◆ EXERCISE DIRECTIONS
Which lines of the records below contain the word "agent"? Report each of them in full.

◆ Stored items
++++++++++
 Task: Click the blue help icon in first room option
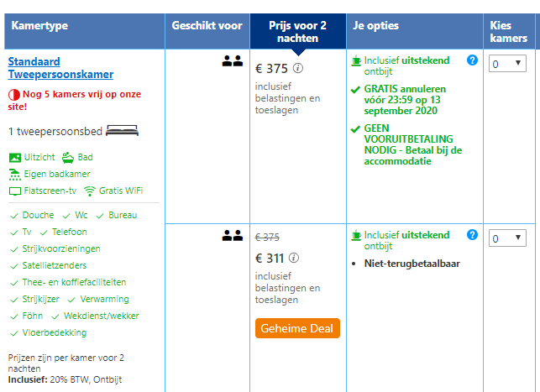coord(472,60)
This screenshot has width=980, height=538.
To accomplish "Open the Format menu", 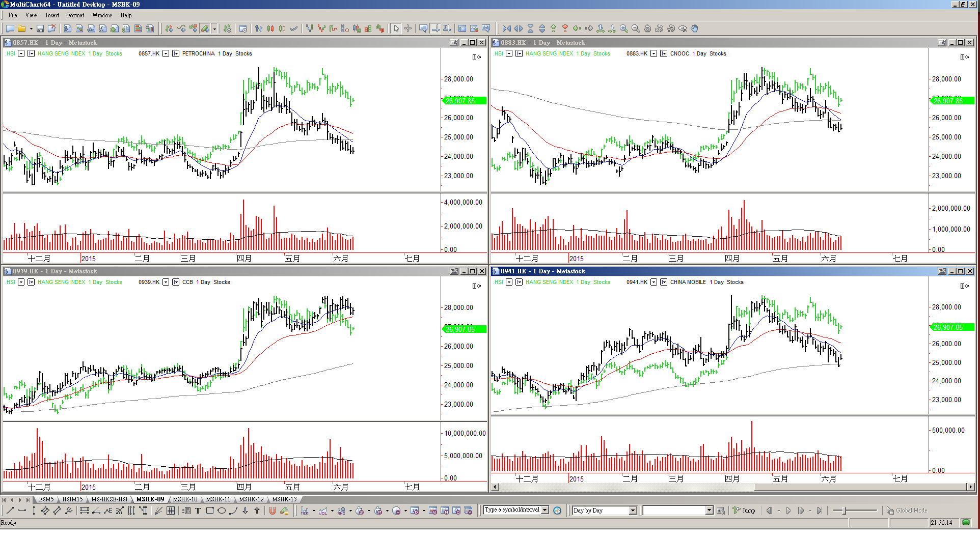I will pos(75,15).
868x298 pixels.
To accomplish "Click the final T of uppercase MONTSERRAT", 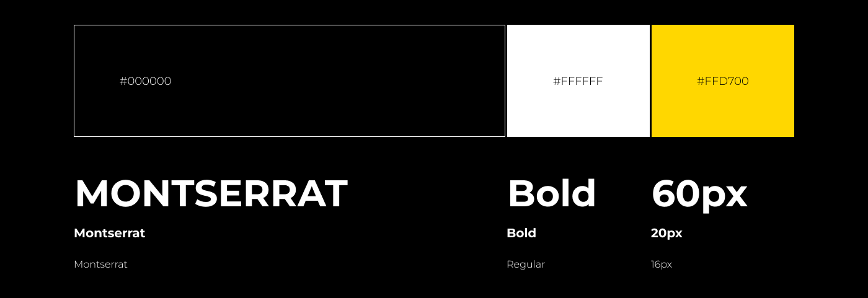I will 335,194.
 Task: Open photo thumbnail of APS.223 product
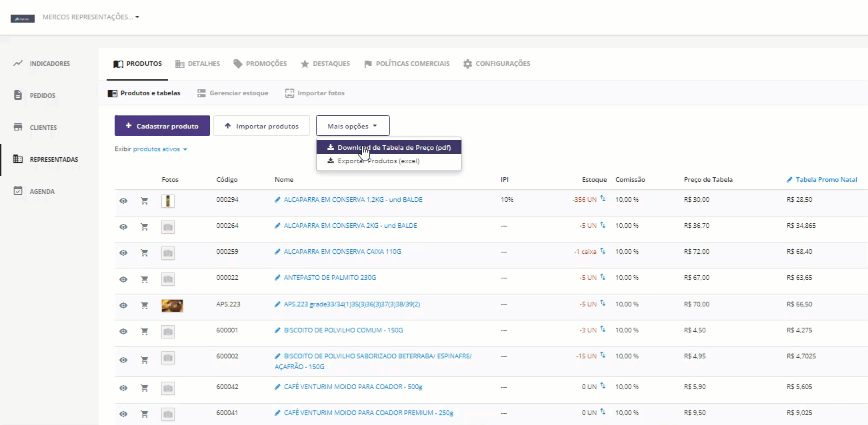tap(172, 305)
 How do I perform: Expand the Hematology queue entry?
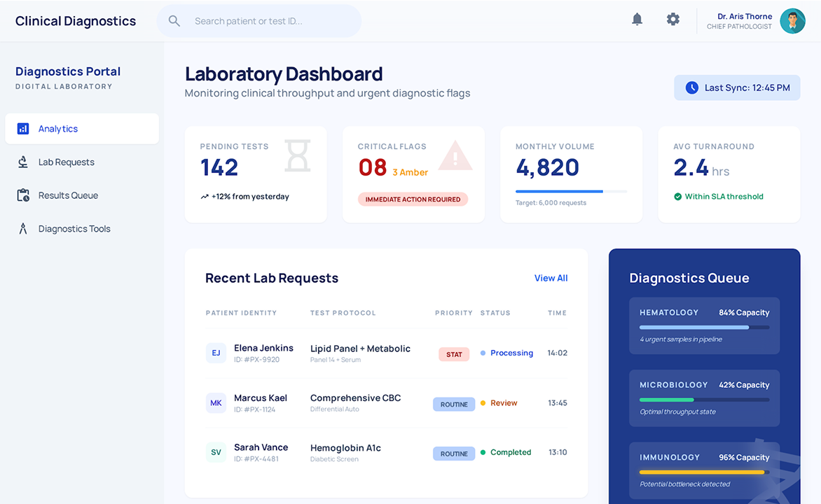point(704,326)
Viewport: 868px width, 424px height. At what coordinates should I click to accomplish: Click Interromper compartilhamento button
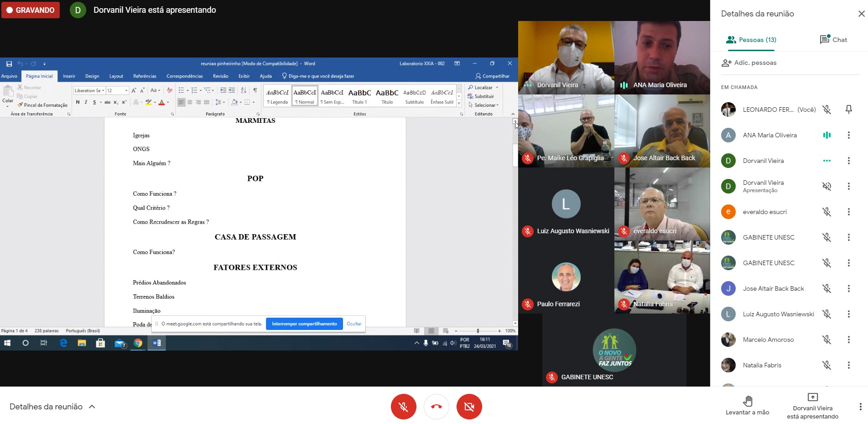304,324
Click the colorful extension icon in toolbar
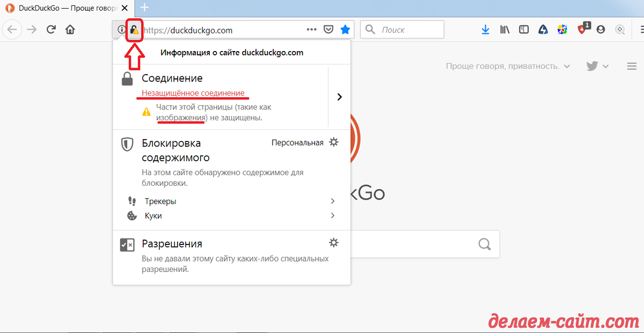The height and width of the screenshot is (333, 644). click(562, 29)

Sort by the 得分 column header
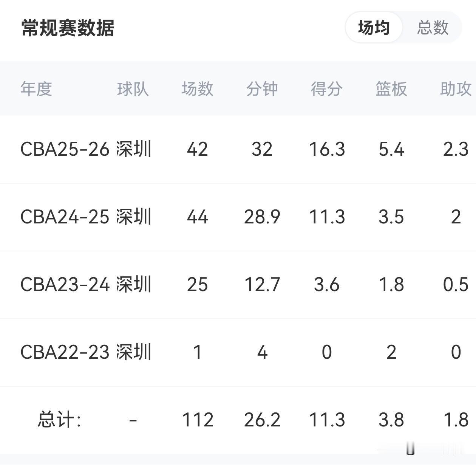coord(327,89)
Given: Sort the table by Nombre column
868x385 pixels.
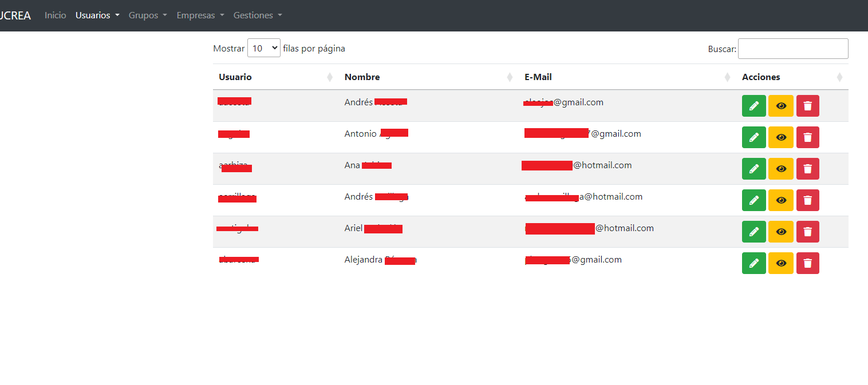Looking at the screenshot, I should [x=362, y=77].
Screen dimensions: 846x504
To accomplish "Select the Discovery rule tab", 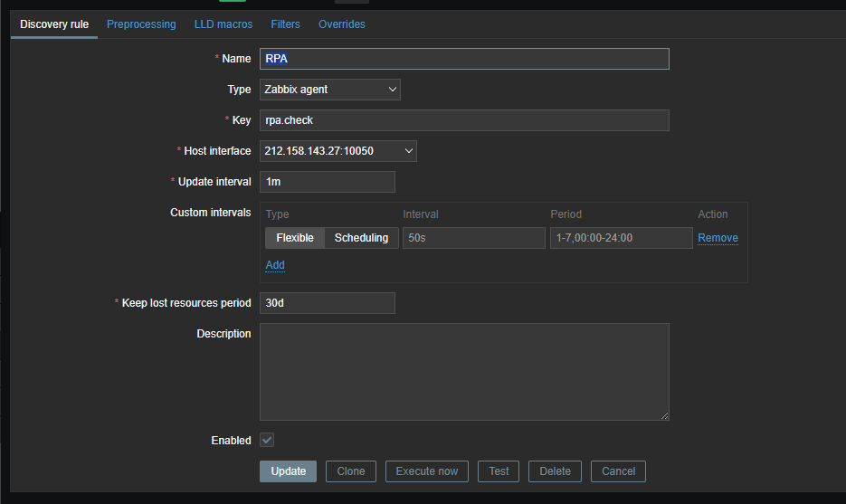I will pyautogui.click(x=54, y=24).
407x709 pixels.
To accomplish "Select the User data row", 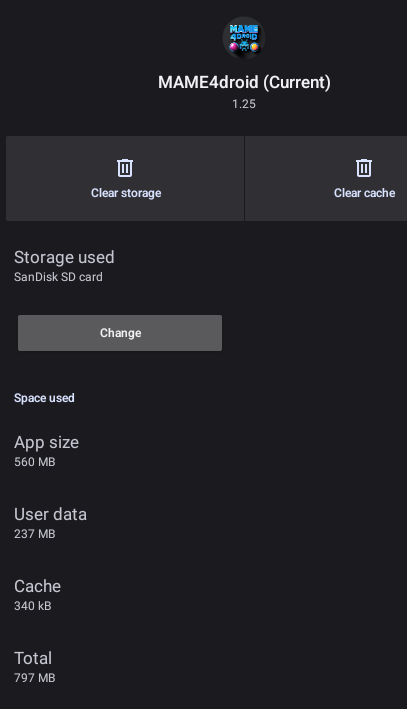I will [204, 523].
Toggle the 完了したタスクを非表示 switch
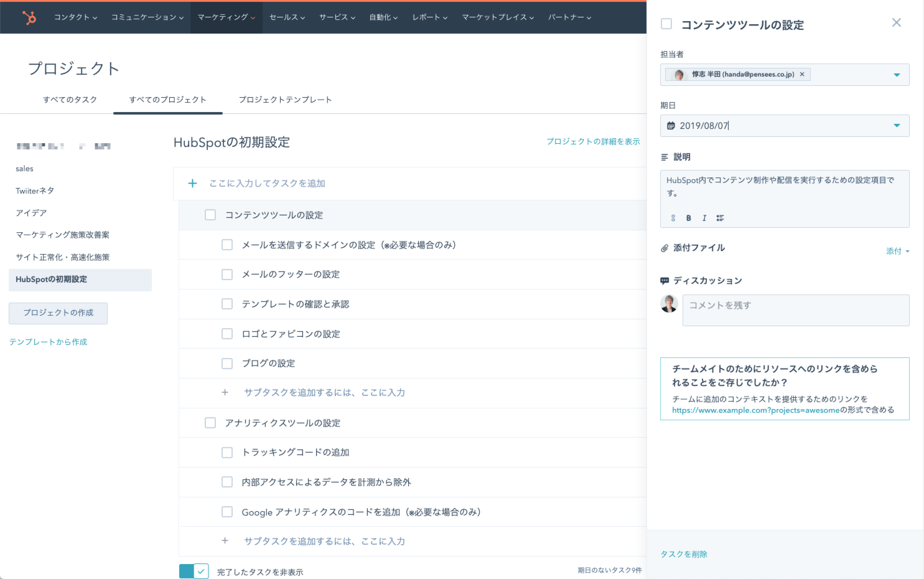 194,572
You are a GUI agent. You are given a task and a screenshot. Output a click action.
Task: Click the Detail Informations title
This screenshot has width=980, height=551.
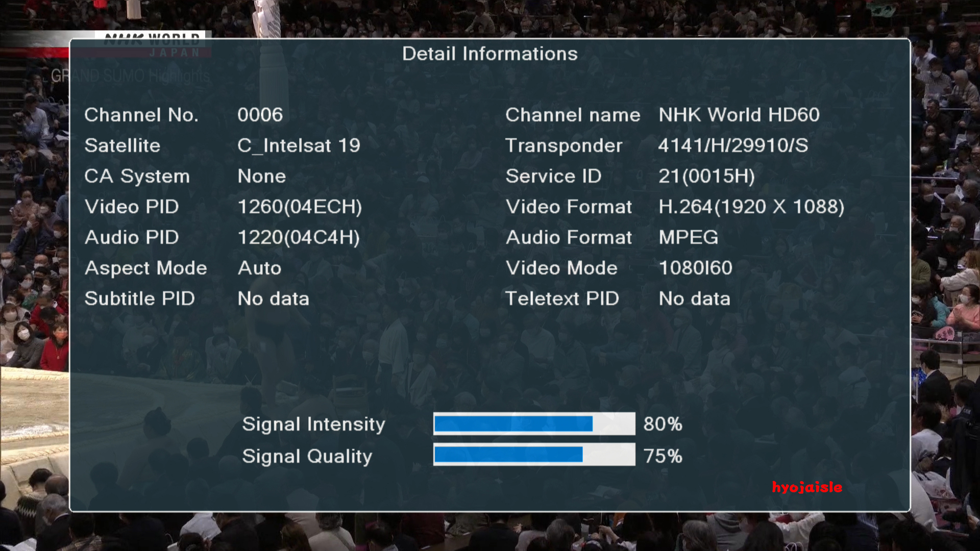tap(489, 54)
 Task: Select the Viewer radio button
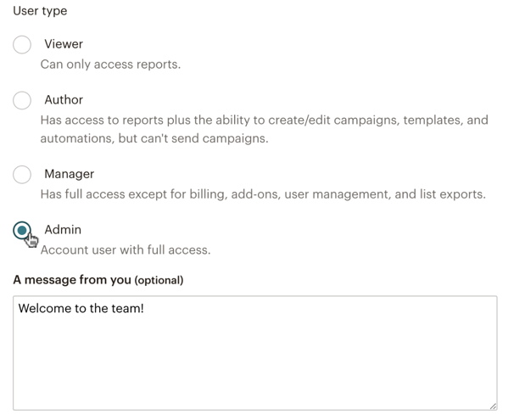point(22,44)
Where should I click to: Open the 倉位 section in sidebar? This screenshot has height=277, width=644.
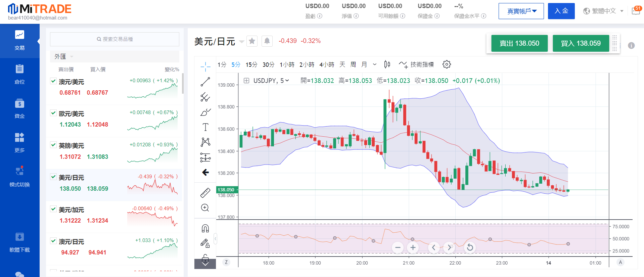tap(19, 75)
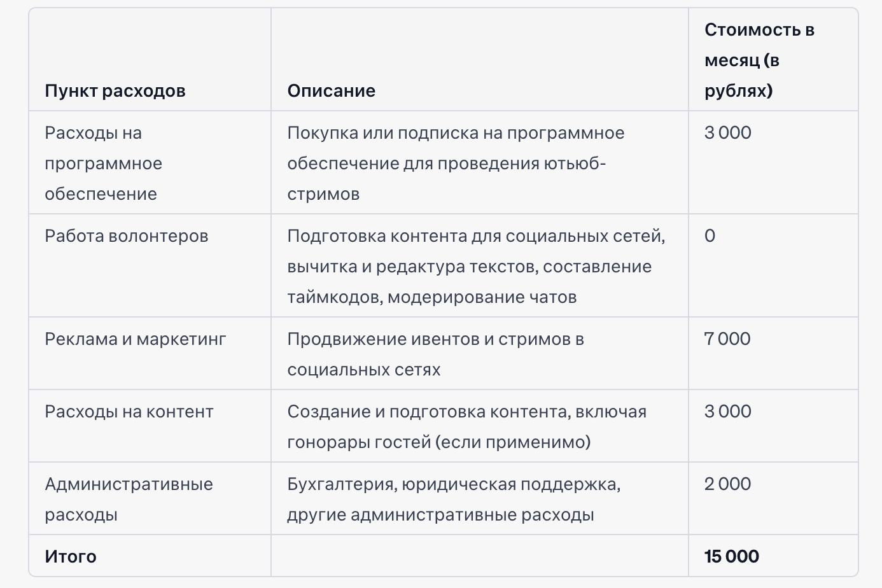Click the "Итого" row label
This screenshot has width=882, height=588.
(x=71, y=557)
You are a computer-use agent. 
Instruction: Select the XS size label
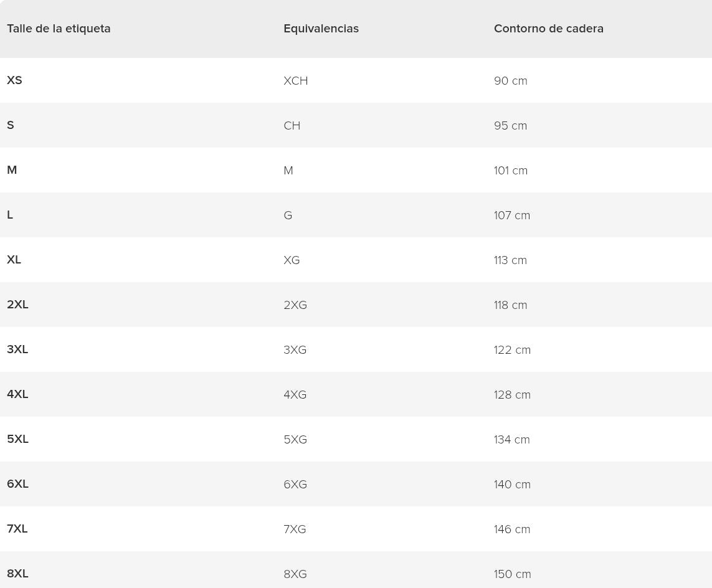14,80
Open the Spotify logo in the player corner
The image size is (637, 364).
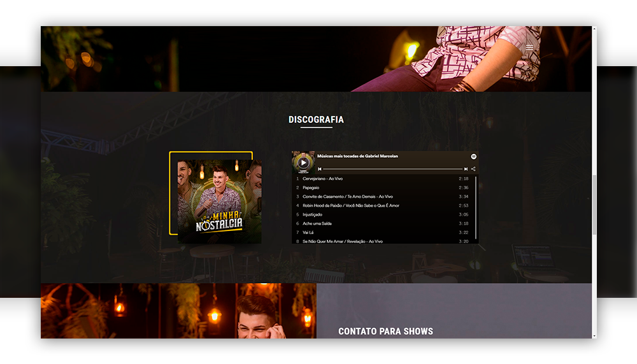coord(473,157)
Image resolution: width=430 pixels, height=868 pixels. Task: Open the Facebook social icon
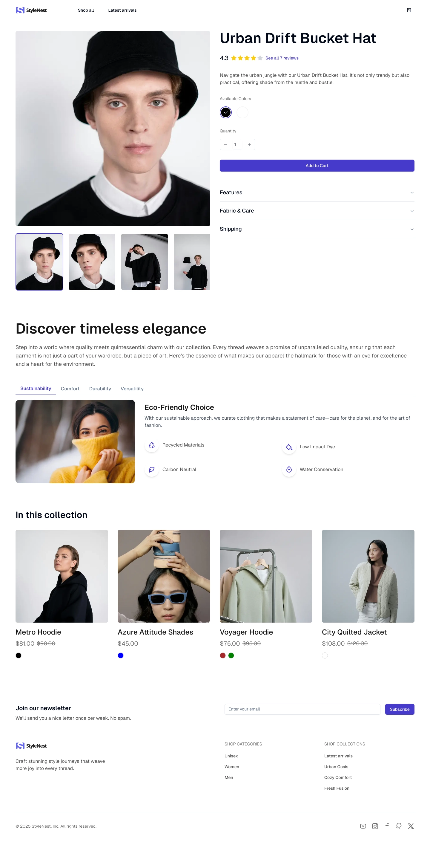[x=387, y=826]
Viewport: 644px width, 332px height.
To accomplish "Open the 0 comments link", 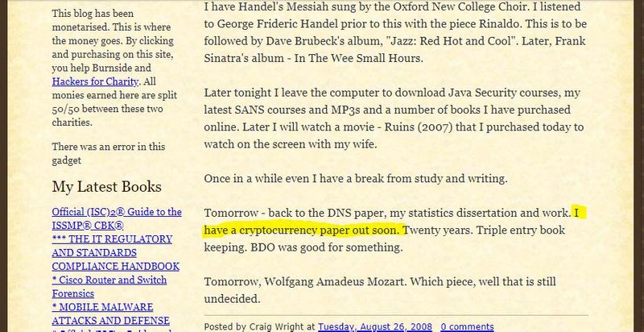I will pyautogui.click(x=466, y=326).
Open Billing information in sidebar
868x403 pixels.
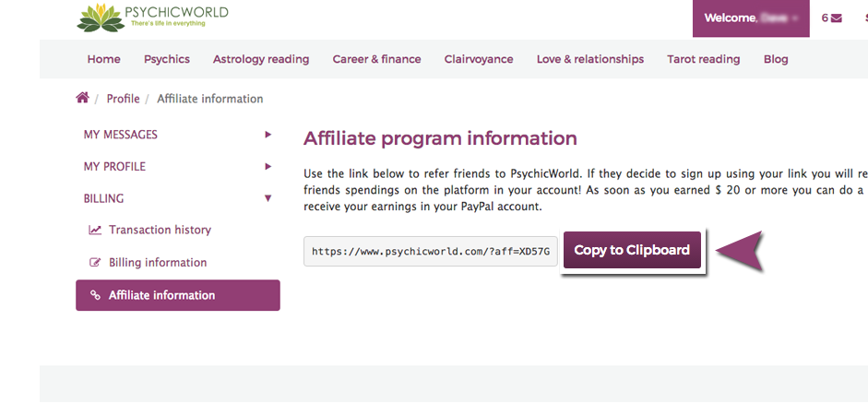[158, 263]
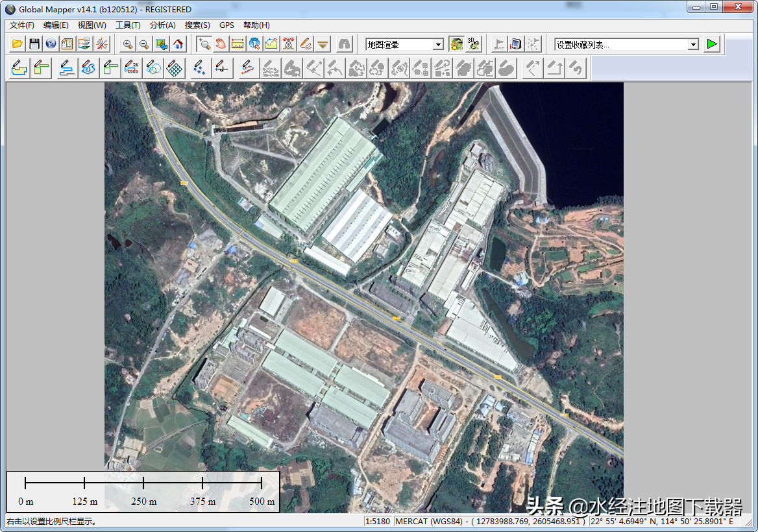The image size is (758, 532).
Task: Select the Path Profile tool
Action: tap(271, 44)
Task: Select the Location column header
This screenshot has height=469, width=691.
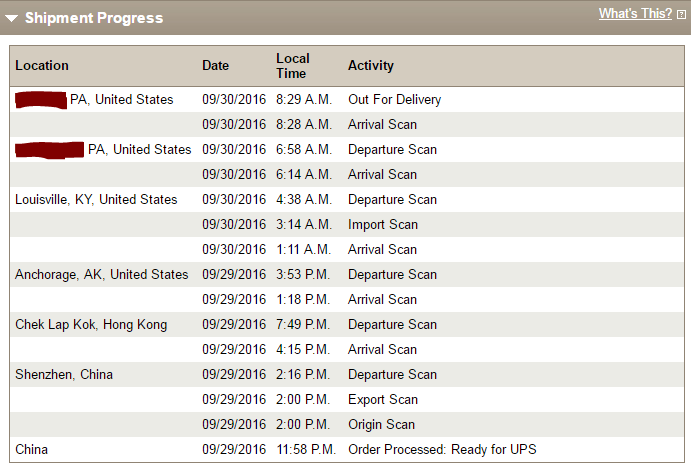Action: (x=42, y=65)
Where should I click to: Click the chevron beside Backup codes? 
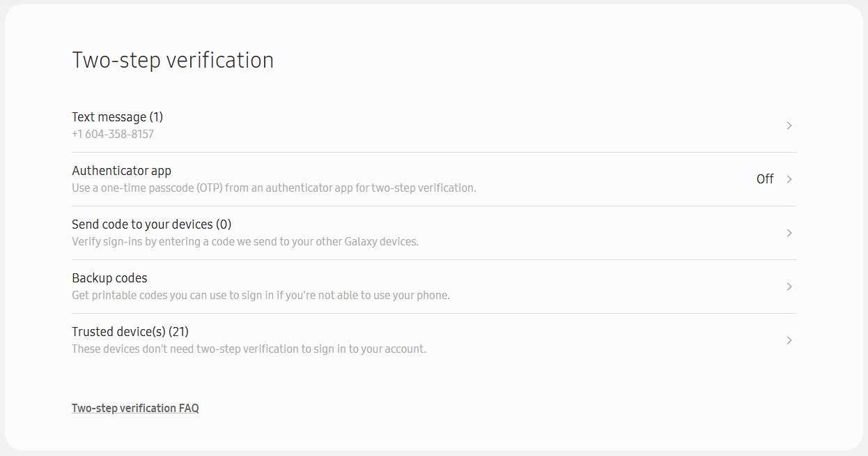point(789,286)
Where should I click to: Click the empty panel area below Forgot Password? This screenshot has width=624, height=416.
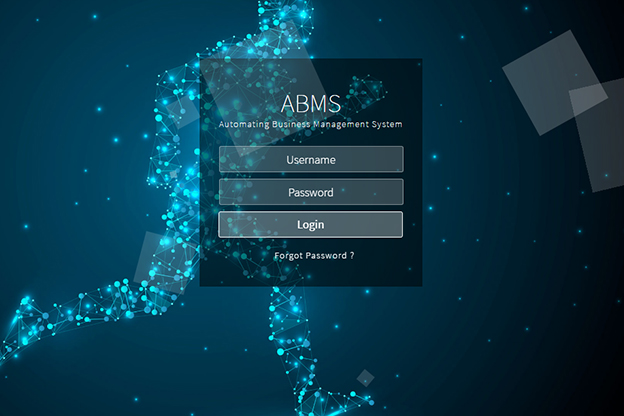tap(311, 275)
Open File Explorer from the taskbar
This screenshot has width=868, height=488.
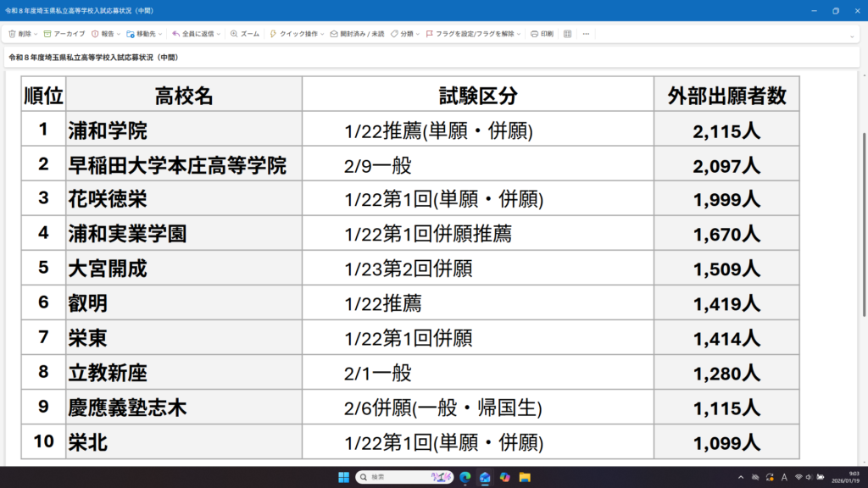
++++++++++
◆ RESPONSE
You are a GUI agent. You are given a task and a screenshot. Output a click action.
You are a computer-use agent. 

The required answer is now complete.